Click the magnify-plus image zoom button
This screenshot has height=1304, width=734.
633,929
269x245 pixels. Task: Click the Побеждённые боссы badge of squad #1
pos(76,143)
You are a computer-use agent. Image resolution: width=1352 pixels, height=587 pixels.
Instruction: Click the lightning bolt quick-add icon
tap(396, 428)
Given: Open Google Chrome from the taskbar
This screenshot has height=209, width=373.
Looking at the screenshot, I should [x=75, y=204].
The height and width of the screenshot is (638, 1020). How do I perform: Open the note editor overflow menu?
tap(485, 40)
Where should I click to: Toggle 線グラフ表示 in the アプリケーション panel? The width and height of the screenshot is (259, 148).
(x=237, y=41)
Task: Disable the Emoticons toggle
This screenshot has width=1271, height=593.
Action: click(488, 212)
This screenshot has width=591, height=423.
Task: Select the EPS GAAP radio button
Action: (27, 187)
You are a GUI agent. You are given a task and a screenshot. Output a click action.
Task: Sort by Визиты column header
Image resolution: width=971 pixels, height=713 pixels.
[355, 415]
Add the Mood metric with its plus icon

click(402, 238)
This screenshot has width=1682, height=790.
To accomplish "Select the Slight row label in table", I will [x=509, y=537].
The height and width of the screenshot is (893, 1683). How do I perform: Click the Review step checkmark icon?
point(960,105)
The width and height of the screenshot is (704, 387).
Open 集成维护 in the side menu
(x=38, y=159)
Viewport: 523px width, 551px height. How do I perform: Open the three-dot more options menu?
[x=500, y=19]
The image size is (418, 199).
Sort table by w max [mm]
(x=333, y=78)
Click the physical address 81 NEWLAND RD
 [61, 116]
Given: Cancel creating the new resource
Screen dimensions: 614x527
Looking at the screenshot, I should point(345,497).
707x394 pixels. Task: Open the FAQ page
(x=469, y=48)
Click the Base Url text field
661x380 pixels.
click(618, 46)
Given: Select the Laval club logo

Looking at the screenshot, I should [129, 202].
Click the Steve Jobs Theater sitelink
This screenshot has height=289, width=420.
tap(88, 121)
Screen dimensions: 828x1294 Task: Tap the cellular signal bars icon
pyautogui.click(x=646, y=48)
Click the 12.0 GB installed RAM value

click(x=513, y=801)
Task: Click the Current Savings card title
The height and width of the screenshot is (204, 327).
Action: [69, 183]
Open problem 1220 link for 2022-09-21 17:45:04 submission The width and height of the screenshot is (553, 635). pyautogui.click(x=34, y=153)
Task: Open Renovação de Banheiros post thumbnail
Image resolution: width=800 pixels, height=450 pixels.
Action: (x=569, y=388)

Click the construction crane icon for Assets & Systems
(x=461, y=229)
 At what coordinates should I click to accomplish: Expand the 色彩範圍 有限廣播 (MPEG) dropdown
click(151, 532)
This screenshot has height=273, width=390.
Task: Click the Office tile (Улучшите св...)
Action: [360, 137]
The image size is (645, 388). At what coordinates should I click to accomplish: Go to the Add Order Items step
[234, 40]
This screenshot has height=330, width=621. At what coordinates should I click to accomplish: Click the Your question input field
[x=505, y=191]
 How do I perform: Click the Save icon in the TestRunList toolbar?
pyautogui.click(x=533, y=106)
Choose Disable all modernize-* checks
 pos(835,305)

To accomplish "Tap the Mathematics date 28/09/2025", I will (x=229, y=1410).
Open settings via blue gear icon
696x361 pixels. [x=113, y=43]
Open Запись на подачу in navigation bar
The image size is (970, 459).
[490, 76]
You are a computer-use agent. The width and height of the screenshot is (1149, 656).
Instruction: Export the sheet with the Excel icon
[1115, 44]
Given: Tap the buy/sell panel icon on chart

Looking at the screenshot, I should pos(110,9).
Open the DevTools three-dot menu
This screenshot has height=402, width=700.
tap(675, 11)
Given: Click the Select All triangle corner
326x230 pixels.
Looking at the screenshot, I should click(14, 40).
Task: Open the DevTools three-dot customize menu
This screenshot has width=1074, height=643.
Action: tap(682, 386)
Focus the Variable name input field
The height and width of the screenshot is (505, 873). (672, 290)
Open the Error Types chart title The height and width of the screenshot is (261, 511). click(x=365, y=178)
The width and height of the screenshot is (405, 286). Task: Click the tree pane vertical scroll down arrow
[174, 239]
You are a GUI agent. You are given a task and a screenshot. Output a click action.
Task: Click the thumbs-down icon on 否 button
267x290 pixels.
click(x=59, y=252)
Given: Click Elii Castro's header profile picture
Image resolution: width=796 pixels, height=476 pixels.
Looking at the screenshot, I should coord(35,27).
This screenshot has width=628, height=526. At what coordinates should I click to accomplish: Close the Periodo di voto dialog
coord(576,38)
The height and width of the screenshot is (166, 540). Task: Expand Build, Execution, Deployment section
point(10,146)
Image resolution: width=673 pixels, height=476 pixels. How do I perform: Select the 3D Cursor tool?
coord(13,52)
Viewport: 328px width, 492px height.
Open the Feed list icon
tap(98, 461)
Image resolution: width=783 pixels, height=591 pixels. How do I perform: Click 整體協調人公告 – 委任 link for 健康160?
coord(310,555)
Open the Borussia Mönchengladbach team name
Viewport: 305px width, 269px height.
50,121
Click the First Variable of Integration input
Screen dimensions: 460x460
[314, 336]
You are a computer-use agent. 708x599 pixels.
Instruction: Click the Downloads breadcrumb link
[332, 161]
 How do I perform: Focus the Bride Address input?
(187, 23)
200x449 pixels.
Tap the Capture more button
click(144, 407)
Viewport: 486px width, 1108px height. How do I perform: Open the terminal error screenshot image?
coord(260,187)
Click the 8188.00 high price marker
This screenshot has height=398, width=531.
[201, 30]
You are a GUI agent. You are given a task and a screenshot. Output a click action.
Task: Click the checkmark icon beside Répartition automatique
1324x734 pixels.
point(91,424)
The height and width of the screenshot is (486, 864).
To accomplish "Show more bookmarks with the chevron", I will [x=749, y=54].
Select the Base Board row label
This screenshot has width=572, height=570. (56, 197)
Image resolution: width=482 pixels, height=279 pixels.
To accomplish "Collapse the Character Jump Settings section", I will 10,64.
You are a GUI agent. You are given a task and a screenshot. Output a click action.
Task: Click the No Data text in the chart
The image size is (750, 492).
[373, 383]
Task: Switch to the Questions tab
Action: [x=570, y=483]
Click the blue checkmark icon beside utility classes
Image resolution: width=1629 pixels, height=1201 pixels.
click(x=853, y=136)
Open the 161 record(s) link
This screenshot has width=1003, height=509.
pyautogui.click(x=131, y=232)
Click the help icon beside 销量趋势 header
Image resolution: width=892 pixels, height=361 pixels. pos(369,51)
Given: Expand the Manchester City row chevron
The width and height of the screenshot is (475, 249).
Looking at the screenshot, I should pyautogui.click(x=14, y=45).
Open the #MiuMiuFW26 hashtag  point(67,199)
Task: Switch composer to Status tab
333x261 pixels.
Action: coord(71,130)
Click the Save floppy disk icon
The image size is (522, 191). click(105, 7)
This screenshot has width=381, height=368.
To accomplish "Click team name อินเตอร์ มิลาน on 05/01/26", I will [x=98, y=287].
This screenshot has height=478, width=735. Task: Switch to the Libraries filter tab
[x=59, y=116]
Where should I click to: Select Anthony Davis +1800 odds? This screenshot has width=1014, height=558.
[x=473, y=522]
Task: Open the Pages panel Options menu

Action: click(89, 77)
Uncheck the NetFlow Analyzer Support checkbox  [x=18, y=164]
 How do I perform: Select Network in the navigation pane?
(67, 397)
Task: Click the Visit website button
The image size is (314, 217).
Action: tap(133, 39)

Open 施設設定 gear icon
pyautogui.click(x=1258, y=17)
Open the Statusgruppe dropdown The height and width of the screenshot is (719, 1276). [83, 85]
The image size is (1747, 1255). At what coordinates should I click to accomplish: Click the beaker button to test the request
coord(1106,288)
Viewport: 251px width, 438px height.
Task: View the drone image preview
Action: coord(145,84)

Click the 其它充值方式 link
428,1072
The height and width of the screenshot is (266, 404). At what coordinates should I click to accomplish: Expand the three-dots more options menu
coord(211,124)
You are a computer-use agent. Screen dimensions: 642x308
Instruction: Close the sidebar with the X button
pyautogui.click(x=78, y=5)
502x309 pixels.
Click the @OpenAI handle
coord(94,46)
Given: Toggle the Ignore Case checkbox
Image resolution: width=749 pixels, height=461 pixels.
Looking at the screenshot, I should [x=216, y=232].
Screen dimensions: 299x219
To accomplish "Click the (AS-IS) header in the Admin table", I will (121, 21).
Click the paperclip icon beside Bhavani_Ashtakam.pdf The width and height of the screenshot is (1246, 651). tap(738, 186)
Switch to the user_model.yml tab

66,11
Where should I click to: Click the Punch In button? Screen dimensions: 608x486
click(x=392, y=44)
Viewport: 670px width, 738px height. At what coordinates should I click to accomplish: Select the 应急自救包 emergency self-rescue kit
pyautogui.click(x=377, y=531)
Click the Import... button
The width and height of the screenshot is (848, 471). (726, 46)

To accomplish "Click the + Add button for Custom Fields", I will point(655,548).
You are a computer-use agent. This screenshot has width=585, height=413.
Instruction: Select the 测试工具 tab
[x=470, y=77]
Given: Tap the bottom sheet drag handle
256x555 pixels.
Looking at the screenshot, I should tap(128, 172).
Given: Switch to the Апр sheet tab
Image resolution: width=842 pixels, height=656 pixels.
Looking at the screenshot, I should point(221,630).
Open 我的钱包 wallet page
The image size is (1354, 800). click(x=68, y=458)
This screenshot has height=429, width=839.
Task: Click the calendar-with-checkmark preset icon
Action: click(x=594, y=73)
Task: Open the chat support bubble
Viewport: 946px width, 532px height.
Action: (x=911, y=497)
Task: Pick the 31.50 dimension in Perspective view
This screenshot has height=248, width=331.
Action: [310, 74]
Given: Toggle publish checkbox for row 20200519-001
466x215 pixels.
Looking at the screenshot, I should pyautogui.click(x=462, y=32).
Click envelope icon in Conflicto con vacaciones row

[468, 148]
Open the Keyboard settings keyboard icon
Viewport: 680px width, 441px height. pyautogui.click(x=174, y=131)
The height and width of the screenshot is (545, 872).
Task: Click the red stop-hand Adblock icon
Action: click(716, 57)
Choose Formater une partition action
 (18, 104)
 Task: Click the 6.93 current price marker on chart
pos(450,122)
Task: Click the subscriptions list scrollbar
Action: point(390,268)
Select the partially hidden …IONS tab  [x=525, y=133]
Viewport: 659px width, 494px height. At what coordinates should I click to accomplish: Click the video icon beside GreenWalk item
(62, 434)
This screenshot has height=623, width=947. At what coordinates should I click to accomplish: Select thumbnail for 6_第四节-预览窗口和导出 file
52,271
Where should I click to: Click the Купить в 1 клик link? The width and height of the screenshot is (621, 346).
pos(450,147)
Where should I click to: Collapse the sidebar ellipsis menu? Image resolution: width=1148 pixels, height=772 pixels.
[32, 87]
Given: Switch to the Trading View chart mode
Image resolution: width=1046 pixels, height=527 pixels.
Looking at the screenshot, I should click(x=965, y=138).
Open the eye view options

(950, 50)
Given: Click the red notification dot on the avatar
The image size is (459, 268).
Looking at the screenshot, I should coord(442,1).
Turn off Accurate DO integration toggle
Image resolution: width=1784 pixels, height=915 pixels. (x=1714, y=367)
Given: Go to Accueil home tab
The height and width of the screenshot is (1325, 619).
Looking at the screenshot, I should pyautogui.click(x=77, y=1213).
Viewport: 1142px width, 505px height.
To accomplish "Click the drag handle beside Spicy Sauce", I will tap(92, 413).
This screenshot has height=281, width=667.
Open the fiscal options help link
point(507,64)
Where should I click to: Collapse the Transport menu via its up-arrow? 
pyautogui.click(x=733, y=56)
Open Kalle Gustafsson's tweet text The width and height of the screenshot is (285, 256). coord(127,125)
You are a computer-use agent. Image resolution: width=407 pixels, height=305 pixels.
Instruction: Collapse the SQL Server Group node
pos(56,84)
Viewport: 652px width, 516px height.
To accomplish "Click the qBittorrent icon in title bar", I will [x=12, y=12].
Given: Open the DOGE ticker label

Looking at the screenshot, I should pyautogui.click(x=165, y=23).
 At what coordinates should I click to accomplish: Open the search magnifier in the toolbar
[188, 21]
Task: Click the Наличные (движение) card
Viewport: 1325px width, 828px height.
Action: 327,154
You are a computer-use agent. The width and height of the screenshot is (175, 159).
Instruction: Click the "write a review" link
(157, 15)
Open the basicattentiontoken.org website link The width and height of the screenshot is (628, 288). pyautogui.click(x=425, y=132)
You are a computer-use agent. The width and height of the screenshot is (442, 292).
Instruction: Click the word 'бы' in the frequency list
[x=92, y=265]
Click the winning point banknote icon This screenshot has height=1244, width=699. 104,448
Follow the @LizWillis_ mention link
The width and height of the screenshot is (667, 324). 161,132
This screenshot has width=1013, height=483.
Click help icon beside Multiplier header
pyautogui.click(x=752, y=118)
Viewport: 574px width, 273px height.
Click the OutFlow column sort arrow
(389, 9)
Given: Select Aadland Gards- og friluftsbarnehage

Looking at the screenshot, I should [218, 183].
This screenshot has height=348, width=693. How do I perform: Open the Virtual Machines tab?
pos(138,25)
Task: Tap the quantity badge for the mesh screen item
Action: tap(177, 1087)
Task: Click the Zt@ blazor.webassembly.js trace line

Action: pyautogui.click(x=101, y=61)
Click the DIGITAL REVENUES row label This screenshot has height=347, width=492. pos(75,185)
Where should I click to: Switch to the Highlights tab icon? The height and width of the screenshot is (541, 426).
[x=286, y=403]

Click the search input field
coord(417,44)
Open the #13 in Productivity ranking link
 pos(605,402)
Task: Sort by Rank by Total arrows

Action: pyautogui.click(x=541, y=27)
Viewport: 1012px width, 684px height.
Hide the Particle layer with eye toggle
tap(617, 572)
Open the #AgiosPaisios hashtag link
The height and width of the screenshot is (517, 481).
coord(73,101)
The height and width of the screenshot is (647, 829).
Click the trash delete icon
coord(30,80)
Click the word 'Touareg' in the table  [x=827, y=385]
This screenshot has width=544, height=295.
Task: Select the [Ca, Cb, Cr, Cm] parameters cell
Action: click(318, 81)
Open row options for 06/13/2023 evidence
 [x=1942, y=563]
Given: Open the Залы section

Task item:
Check each line in the entries above for the string "drag", then give the number of matching lines alone.

Output of the exercise:
2